As with arrays, we can use a for-each loop for ArrayLists, so we could say:
String[] data2 = {"four", "score", "and", "seven", "years", "ago"};
ArrayList<String> lst = new ArrayList<String>();
for (String s : data2) {
lst.add(s);
}
System.out.println(lst);
which produces this output:
[four, score, and, seven, years, ago]
I also mentioned that with the next programming assignment, we are asking
you to start using more features from the Java class libraries. In particular,
for this next programming assignment we are going to use a collection known as
a SortedMap.As an example, I asked people how we could write a program that would count all of the occurrences of various words in an input file. I had a copy of the text of Moby Dick that we looked at to think about this. I showed some starter code that constructs a Scanner object tied to a file:
import java.util.*;
import java.io.*;
public class WordCount {
public static void main(String[] args) throws FileNotFoundException {
Scanner console = new Scanner(System.in);
System.out.print("What is the name of the text file? ");
String fileName = console.nextLine();
Scanner input = new Scanner(new File(fileName));
while (input.hasNext()) {
String next = input.next();
// process next
}
}
}
Notice that in the loop we use input.next() to read individual words and we
have this in a while loop testing against input.hasNext(). I pointed out that
we'll have trouble with things like capitalization and punctuation. I said
that we should at least turn the string to all lowercase letters so that we
don't count Strings like "The" and "the" as different words:
while (input.hasNext()) {
String next = input.next().toLowerCase();
// process next
}
But I said that dealing with punctuation was more than I wanted to attempt in
this program, so I decided that we'd live with the fact that Strings like "the"

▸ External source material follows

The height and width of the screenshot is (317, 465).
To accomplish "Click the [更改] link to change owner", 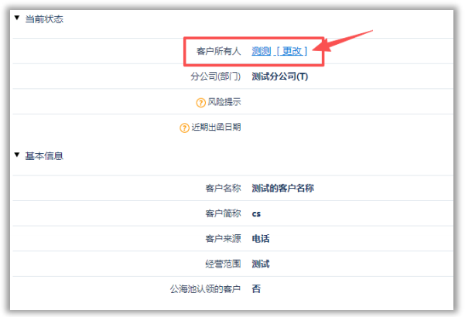I will (294, 51).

and "the," and "the." would be considered different words. We're looking for a
fairly simple example here, so I didn't want to worry too much about
punctuation.To flesh out this code, we had to think about what kind of data structure to use to keep track of words and their frequencies. One person suggested that we use a hashtable. I said that this is related to the data abstraction known as a map.
The idea behind a map is that it keeps track of key/value pairs. In our case, we want to keep track of word/count pairs (what is the count for each different word). We often store data this way. For example, in the US we often use a person's social security number as a key to get information about them. I would expect that if I talked to the university registrar, they probably have the ability to look up students based on social security number to find their transcript.
In a map, there is only one value for any given key. If you look up a social security number and get three different student transcripts, that would be a problem. With the Java map objects, if you already have an entry in your map for a particular key, then any attempt to put a new key/value pair into the map will overwrite the old mapping.
We looked at an interface in the Java class libraries called Map that is a generic interface. That means that we have to supply type information. It's formal description is Map<K, V>. This is different from the Queue interface in that it has two different types. That's because the map has to know what type of keys you have and what type of values you have. In our case, we have some words (Strings) that we want to associated with some counters (ints). We can't actually use type int because it is a primitive type, but we can use type Integer.
We are going to use a slight variation of Map known as SortedMap. A SortedMap is one that keeps its keys in sorted order. For us, that would mean that the words from the file will be kept in sorted order, which is a nice feature to implement. More importantly, you'll need to use a SortedMap for your homework assignment, so we want to practice using that one.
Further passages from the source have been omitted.